> Dataset extract
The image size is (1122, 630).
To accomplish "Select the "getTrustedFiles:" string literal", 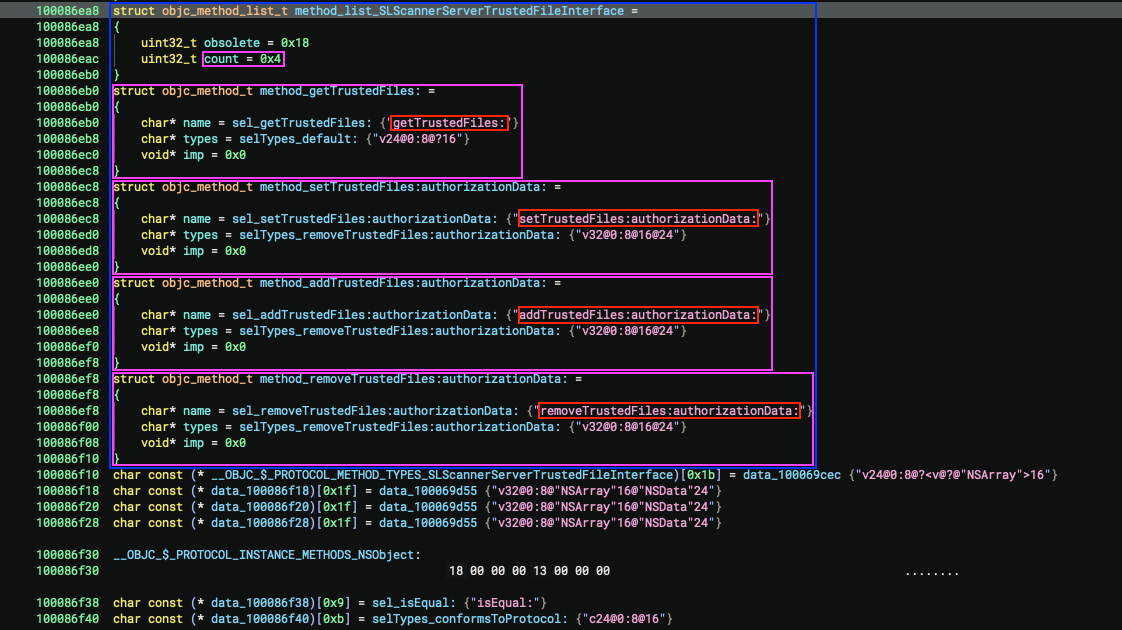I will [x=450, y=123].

...

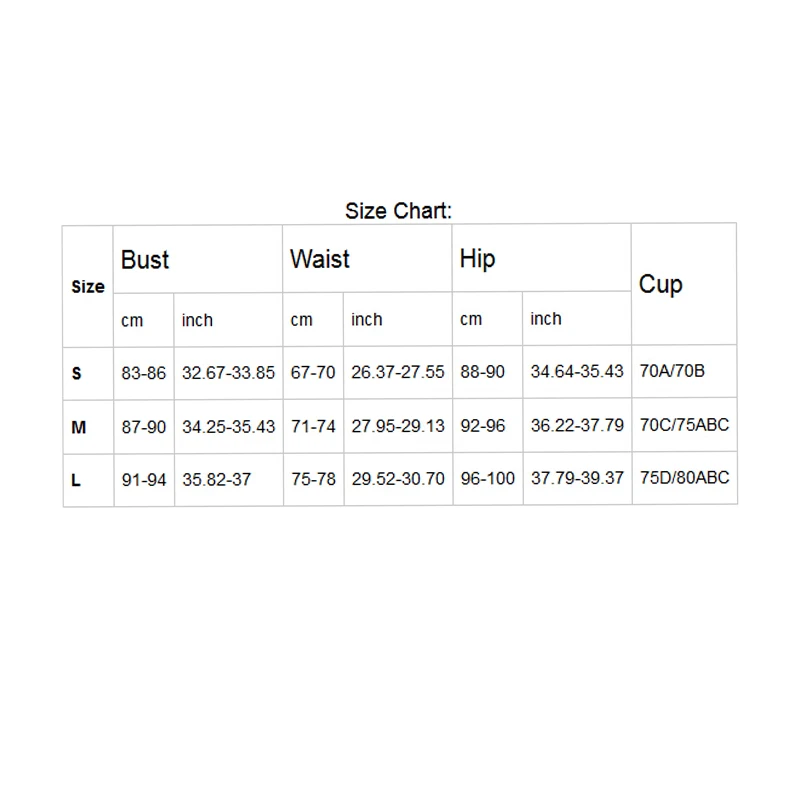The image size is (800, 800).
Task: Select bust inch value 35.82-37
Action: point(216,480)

> Exercise aim
Please set down the data between the line holding "The image size is (800, 800)." and the line holding "Action: point(216,480)", both included, without the pictures.

> The response
The image size is (800, 800).
Task: Select bust inch value 35.82-37
Action: point(216,480)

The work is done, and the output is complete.